On the steps of the courthouse in Sacramento, Stuart Gaffney and his partner John Lewis, among 19 plaintiffs in the case, were ecstatic. “I’m feeling just complete joy,” Gaffney said. “Rarely is a legal decision so romantic, but this one means John and I can now be newlyweds after 21 years together.”

Gaffney and Lewis were among thousands of couples married by San Francisco Mayor Gavin Newsom in 2004 in a move that was immensely popular in San Francisco but inspired a conservative voter backlash across the country that many people blamed for hurting the electoral prospects of Sen. John Kerry. That August a California court annulled the marriages and appeals have been winding though state courts ever since.

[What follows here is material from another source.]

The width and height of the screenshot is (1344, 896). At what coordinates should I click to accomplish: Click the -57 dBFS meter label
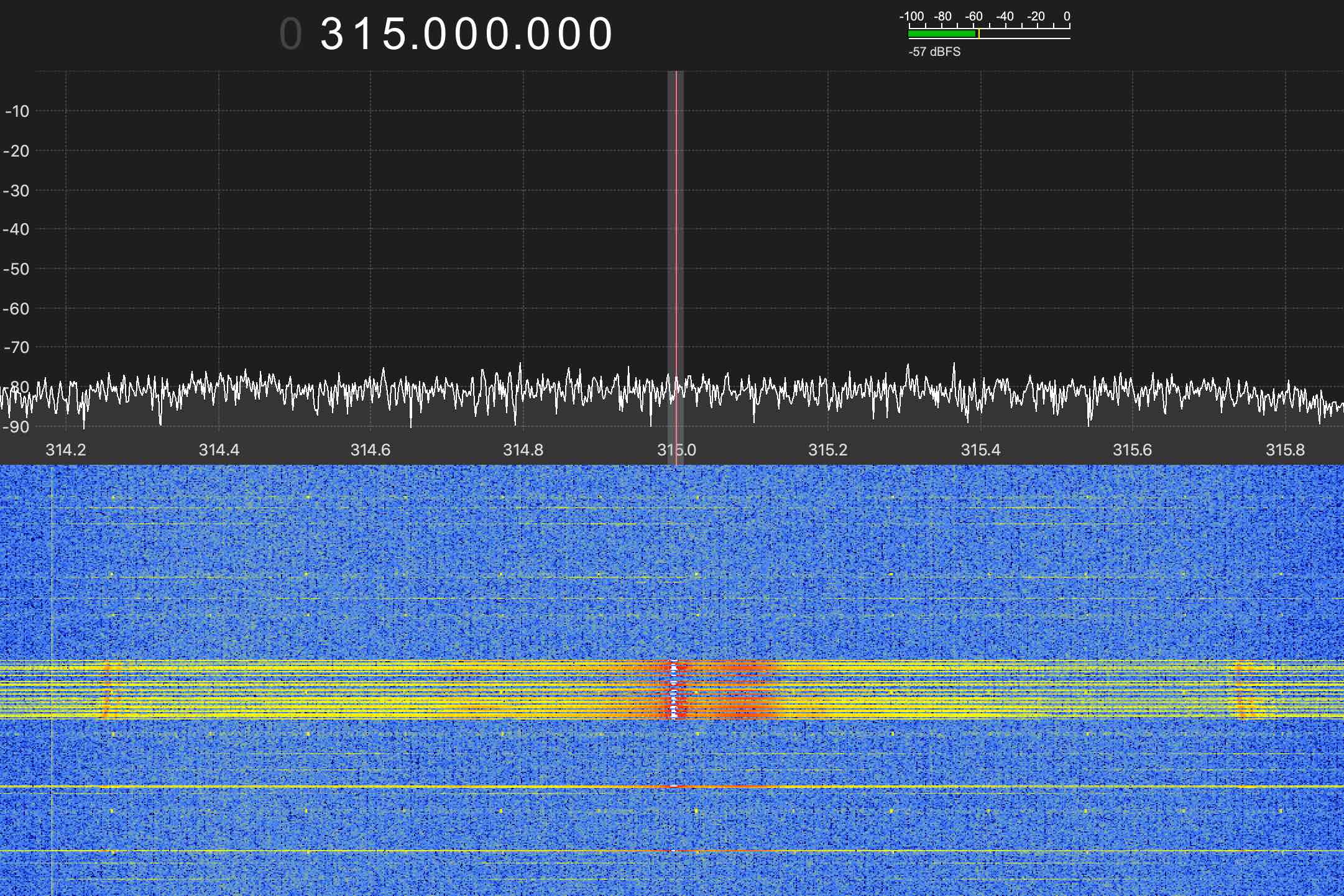coord(934,52)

Gaffney and Lewis, star plaintiffs in the case, have compared their fight for legal status to that faced by Gaffney’s parents, whose marriage in the 1950s was not recognized in Missouri under the state’s strict anti-miscegenation law. Gaffney’s father was Irish and his mother was Chinese. California’s landmark 1948 Perez v. Sharp ruling was nation’s first to overturn such laws and had become a key precedent in the gay marriage case. More broadly, the case rested upon the California constitution’s promise of individual liberty, due process, and equal protection under the law.

Although the ruling doesn’t validate the 2004 marriages performed by Newsom, and conservative groups have vowed to push for another ballot measure to change the California constitution to specifically ban gay marriage, for now, gay and lesbian couples are in the clear to tie the knot. When Gaffney’s mother called him today, she immediately asked, “When is your wedding day?”

“We are going to get married as soon as we can because we have waited long enough,” Gaffney said. “But we are going to get married with our friends and families.” He paused, fighting back tears. “I’m still just sort of floating from it,” he said.

The mood was jubilant that afternoon in San Francisco, where city hall had joined the case as a plaintiff. After a triumphant press conference outside the Mayor’s office, same-sex couples milled about and embraced beneath the rotunda as the PA system piped in love songs. “We were on complete pins and needles, very pointy pins and needles,” said Jennifer Pizer a plaintiffs lawyer on the case. “And then we got the decision and started tearing up.

“For many of us this isn’t just an exercise of the law, it’s about our lives–whether we’re good enough and our love is good enough.” Pizer could not immediately say whether she’d now be getting married. “My partner of nearly 24 years has said yes,” she added, “but I should probably talk to her first before I talk to anyone else.”

The marriage party could be short lived, however. Conservative church groups have already collected 1.1 million signatures in favor of the anti-gay marriage constitutional amendment. If the state determines that 694,354 of those signatures are valid, the proposed amendment will qualify for the November ballot. Unlike Proposition 22, the gay marriage ban that was overturned today, the new ballot measure would be immune to court challenge. The question is how many among the 63 percent of Californians who’d supported Prop. 22 have changed their views toward gay marriage since the measure passed in 2000. “I think California has come a long, long way since then,” Pizer said. “I think it changed a lot of people’s minds to see how much it meant to couples to be able to marry in San Francisco.”

As coincidence would have it, Robert and Amy McHale, a white and Asian couple from New York, had shown up in the city hall rotunda today in wedding dress and tuxedo, completely unaware that the Supreme Court had just passed down its landmark ruling. They’d come instead to snap wedding photos. As they stood on the granite steps bathed in the strobe of flash bulbs, a lesbian activist approached to congratulate them. “Understand that you are getting married on such a blessed and auspicious day,” she said.

Robert McHale’s thoughts on gay marriage? “Sure, why not?” he said. “That’s fine if that makes people happy. We are all about happiness.”